Emerging evidence from two large, recently published retrospective cohort studies suggests potential anti-neoplastic effects of pirfenidone. The first study, conducted in South Korea, included 5038 IPF patients, 880 of whom were treated with pirfenidone. Unexpectedly, the incidence of LC was higher in the pirfenidone group than in the non-pirfenidone group (13.5% vs. 8.9%). This finding may be attributed to the fact that data were collected from a period when the inclusion criteria for antifibrotic drugs were strict, as antifibrotic therapy was only prescribed to patients with severe disease, who inherently have a higher risk of developing lung cancer. However, all-cause mortality among IPF-LC patients was significantly lower in the pirfenidone group compared to those who did not receive the drug (HR 0.61; 95% CI: 0.43–0.85) [136]. Another novel nationwide population-based cohort study in Korea retrospectively evaluated 9938 patients with an IPF diagnosis established between 2004 and 2019, 31.6% (3188) of whom were receiving pirfenidone. The median follow-up was 3 years, with a 1-year median time of pirfenidone treatment. A total of 766 patients developed LC, corresponding to rates of 6.7% in the pirfenidone group and 11.0% in the non-pirfenidone group. The LC incidence was 10.4 per 1000 person-years in the pirfenidone group, compared to 27.9 per 1000 person-years in the non-pirfenidone group. The cumulative incidence of lung cancer (LC) in the pirfenidone and non-pirfenidone groups was as follows: at 3 years, 3.0% (95% CI: 1.3–6.7%) vs. 7.5% (95% CI: 6.0–9.4%); at 5 years, 4.7% (95% CI: 2.8–8.0%) vs. 12.9% (95% CI: 11.2–14.9%), respectively (p = 0.012). Furthermore, propensity score analysis using inverse probability of treatment weighting (IPTW) was conducted to balance baseline covariates and enhance the validity of comparisons between groups. The results were consistent with those observed in the clinical cohort. Eventually, pirfenidone was independently associated with a reduced risk of LC (HR 0.347; 95% CI: 0.258–0.466). Although the results were consistent across all treatment durations, they reached greater significance with prolonged treatment, especially among those treated for two years or more [135].

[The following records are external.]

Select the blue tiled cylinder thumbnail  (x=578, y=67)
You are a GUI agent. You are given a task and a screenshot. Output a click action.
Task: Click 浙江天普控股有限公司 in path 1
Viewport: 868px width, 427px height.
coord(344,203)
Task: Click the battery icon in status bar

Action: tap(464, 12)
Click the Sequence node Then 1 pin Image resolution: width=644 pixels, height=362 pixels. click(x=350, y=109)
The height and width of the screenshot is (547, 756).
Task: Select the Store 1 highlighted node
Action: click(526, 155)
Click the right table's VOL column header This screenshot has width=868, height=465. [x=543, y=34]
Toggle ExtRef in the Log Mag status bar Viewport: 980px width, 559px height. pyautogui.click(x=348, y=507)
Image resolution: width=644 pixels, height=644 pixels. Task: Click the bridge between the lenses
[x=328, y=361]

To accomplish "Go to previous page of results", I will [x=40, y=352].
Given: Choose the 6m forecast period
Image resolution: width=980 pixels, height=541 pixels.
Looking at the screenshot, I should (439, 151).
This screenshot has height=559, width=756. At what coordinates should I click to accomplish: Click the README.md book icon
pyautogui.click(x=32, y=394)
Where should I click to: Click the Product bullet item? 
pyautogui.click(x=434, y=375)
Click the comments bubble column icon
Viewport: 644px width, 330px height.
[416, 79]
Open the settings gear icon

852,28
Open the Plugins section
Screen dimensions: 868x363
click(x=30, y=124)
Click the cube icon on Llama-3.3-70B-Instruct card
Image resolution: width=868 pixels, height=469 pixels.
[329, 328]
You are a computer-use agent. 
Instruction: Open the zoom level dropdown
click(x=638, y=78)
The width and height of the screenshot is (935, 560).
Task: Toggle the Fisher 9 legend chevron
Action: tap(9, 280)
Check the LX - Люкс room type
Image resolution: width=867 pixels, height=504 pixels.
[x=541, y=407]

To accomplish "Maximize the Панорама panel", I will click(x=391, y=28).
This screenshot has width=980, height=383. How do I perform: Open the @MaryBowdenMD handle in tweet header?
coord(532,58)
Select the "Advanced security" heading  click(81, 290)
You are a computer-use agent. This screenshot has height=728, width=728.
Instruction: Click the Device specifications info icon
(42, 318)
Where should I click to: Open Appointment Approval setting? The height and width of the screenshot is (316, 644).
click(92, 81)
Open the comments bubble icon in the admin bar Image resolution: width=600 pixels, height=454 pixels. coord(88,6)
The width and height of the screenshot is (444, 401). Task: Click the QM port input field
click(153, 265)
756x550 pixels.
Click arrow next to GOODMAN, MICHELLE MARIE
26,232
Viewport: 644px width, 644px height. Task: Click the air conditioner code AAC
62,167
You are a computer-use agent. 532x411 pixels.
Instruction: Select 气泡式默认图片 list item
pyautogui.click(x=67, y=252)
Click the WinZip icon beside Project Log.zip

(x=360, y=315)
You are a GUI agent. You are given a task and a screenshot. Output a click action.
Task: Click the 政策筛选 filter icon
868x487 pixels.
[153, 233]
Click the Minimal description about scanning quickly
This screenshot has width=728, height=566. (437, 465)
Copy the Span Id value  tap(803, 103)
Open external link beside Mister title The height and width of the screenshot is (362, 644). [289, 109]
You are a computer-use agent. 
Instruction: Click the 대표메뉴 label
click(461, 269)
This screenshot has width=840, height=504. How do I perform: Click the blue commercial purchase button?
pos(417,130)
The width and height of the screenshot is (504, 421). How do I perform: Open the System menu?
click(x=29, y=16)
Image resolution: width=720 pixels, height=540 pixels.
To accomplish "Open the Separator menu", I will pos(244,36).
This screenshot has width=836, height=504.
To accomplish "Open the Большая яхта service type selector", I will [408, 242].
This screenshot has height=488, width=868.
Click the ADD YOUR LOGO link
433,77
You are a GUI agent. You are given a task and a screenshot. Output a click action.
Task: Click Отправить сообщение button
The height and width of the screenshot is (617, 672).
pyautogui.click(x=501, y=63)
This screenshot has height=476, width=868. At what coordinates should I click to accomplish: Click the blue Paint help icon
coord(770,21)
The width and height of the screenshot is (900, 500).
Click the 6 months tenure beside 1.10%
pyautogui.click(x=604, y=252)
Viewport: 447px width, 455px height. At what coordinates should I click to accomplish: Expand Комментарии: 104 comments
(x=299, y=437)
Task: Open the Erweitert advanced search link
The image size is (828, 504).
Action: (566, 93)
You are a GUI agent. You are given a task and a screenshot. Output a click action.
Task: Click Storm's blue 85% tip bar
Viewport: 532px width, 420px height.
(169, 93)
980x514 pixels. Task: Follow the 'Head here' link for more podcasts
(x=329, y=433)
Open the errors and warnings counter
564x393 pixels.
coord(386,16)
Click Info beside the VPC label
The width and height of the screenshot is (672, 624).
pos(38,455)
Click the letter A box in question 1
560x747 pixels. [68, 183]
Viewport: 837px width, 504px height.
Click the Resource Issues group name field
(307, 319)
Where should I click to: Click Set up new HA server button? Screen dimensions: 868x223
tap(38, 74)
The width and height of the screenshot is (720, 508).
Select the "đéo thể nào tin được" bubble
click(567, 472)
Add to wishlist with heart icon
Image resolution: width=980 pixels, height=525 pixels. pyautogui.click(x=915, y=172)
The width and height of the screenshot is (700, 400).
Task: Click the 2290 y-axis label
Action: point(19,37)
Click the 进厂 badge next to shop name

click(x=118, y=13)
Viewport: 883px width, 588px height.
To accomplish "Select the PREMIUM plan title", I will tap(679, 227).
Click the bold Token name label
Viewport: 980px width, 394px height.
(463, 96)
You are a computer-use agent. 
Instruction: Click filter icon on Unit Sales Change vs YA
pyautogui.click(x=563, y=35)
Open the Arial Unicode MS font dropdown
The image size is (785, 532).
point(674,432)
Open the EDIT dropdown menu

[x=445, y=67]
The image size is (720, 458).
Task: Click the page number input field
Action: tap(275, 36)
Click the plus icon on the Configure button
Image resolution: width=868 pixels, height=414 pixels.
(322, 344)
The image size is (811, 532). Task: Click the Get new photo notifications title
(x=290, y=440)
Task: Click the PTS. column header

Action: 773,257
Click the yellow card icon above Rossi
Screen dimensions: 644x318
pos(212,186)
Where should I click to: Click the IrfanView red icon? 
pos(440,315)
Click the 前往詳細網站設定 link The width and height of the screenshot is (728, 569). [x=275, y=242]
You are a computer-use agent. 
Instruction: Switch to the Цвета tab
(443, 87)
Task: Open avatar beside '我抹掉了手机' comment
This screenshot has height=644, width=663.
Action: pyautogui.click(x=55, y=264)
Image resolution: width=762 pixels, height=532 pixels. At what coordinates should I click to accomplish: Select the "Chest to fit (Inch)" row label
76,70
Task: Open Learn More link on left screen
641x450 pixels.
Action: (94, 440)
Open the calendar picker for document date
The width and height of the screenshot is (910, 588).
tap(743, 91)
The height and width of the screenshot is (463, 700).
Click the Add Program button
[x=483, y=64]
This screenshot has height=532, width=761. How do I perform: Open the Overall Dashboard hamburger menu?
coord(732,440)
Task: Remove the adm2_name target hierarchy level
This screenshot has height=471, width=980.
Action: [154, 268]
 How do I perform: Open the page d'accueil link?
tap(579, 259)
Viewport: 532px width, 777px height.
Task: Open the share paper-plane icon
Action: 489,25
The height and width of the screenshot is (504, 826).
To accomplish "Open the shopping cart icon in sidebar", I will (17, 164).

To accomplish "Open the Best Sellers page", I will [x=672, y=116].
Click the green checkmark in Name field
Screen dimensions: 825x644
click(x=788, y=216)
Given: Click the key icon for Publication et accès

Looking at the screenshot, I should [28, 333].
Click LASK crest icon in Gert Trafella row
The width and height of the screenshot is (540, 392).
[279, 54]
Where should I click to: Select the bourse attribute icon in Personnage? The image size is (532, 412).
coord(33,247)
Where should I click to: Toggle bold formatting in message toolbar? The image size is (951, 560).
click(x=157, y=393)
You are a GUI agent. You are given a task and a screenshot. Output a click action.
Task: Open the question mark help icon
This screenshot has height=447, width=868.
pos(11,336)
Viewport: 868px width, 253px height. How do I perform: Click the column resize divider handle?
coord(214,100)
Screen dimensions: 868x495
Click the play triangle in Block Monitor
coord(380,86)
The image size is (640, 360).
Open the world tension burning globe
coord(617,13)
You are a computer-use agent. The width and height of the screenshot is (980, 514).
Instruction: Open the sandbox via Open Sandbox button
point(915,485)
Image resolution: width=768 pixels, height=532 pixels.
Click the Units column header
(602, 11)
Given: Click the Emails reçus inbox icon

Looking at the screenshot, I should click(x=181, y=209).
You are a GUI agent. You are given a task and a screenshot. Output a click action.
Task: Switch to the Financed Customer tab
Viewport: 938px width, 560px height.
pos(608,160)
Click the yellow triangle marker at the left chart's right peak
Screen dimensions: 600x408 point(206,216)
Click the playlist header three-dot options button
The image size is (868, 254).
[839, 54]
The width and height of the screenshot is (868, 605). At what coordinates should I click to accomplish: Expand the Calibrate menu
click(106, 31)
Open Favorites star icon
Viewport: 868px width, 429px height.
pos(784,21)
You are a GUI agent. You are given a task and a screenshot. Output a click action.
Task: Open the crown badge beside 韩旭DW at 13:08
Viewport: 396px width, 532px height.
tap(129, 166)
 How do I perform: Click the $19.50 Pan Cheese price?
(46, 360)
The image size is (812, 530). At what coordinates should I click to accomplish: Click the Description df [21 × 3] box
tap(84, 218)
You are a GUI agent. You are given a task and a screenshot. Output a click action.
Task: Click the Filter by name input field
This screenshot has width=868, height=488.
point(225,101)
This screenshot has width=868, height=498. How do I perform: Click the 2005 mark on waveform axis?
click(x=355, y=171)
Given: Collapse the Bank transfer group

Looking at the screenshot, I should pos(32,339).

It is essential to note that these findings are derived from retrospective studies, and their interpretation should be approached with caution due to the potential limitations and biases inherent in observational research. Retrospective analyses should not be considered confirmatory but rather hypothesis-generating. Therefore, prospective and randomized controlled trials are essential to determine whether antifibrotics can effectively prevent LC development in patients with IPF.

8. Conclusions

IPF significantly increases the risk of LC development, and the coexistence of both IPF and LC significantly worsens patients’ prognosis. Major risk factors for LC occurrence in patients with IPF include smoking, male sex, and older age. Numerous shared cellular, molecular, and epigenetic pathways between IPF and LC have been identified, potentially serving as novel targets for future drug development. A key challenge in the diagnosis and treatment of LC in IPF patients is the occurrence of AE and LC recurrence. The potential risks and benefits of various therapeutic approaches must be carefully weighed to determine the most appropriate clinical management strategy. An individualized, patient-centered approach is crucial for optimizing outcomes in patients with IPF-LC. Hence, establishing standardized guidelines is critical for optimizing treatment decisions and ensuring consistent, high-quality care.